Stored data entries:
┄┄┄┄┄┄

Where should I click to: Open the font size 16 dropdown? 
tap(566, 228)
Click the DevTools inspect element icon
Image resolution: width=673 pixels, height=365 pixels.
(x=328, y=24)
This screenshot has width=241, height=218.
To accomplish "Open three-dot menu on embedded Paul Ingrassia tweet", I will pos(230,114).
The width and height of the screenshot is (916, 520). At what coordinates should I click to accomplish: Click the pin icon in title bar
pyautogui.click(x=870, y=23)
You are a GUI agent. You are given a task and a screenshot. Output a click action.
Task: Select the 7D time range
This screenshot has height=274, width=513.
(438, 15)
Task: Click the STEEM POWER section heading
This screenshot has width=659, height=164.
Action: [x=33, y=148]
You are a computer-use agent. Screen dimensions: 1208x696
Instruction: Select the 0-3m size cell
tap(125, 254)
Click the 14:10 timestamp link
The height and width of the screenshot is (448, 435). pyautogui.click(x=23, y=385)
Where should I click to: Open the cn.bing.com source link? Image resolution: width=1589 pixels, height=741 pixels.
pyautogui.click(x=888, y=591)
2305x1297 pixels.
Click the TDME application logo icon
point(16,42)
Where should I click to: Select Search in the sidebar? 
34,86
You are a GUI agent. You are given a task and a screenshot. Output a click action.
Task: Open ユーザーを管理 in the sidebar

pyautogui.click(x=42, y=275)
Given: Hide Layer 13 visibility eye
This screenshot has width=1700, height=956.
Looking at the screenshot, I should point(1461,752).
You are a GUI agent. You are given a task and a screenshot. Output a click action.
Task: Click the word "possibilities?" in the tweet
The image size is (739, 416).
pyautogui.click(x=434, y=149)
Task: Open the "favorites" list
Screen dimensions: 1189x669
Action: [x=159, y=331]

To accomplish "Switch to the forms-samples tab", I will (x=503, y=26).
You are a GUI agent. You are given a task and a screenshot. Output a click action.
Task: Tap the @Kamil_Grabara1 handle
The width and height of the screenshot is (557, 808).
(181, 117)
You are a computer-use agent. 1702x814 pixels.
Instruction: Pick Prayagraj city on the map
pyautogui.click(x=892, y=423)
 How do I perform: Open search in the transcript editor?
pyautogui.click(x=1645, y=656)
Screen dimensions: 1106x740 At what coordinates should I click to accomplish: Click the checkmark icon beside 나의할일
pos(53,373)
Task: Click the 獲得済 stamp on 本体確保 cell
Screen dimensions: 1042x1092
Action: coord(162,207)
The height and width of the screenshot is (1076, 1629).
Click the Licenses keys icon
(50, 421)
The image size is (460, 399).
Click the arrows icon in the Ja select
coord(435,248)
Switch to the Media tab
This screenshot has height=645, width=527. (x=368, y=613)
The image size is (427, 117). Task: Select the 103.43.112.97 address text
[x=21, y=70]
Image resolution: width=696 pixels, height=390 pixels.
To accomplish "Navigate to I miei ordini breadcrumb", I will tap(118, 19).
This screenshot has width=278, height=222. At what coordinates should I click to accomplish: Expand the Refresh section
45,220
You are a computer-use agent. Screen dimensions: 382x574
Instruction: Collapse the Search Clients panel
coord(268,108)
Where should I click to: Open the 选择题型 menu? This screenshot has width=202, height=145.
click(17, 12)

┄┄┄┄┄┄

Print every item above verbatim, leaving each line unchanged.

Response:
Where should I click to: Open the font size 16 dropdown? 
tap(566, 228)
Click the DevTools inspect element icon
Image resolution: width=673 pixels, height=365 pixels.
(x=328, y=24)
This screenshot has width=241, height=218.
To accomplish "Open three-dot menu on embedded Paul Ingrassia tweet", I will pos(230,114).
The width and height of the screenshot is (916, 520). At what coordinates should I click to accomplish: Click the pin icon in title bar
pyautogui.click(x=870, y=23)
You are a GUI agent. You are given a task and a screenshot. Output a click action.
Task: Select the 7D time range
This screenshot has height=274, width=513.
(438, 15)
Task: Click the STEEM POWER section heading
This screenshot has width=659, height=164.
Action: [x=33, y=148]
You are a computer-use agent. Screen dimensions: 1208x696
Instruction: Select the 0-3m size cell
tap(125, 254)
Click the 14:10 timestamp link
The height and width of the screenshot is (448, 435). pyautogui.click(x=23, y=385)
Where should I click to: Open the cn.bing.com source link? Image resolution: width=1589 pixels, height=741 pixels.
pyautogui.click(x=888, y=591)
2305x1297 pixels.
Click the TDME application logo icon
point(16,42)
Where should I click to: Select Search in the sidebar? 
34,86
You are a GUI agent. You are given a task and a screenshot. Output a click action.
Task: Open ユーザーを管理 in the sidebar

pyautogui.click(x=42, y=275)
Given: Hide Layer 13 visibility eye
This screenshot has width=1700, height=956.
Looking at the screenshot, I should point(1461,752).
You are a GUI agent. You are given a task and a screenshot. Output a click action.
Task: Click the word "possibilities?" in the tweet
The image size is (739, 416).
pyautogui.click(x=434, y=149)
Task: Open the "favorites" list
Screen dimensions: 1189x669
Action: [x=159, y=331]

To accomplish "Switch to the forms-samples tab", I will (x=503, y=26).
You are a GUI agent. You are given a task and a screenshot. Output a click action.
Task: Tap the @Kamil_Grabara1 handle
The width and height of the screenshot is (557, 808).
(181, 117)
You are a computer-use agent. 1702x814 pixels.
Instruction: Pick Prayagraj city on the map
pyautogui.click(x=892, y=423)
 How do I perform: Open search in the transcript editor?
pyautogui.click(x=1645, y=656)
Screen dimensions: 1106x740 At what coordinates should I click to accomplish: Click the checkmark icon beside 나의할일
pos(53,373)
Task: Click the 獲得済 stamp on 本体確保 cell
Screen dimensions: 1042x1092
Action: coord(162,207)
The height and width of the screenshot is (1076, 1629).
Click the Licenses keys icon
(50, 421)
The image size is (460, 399).
Click the arrows icon in the Ja select
coord(435,248)
Switch to the Media tab
This screenshot has height=645, width=527. (x=368, y=613)
The image size is (427, 117). Task: Select the 103.43.112.97 address text
[x=21, y=70]
Image resolution: width=696 pixels, height=390 pixels.
To accomplish "Navigate to I miei ordini breadcrumb", I will tap(118, 19).
This screenshot has width=278, height=222. At what coordinates should I click to accomplish: Expand the Refresh section
45,220
You are a computer-use agent. Screen dimensions: 382x574
Instruction: Collapse the Search Clients panel
coord(268,108)
Where should I click to: Open the 选择题型 menu? This screenshot has width=202, height=145.
click(17, 12)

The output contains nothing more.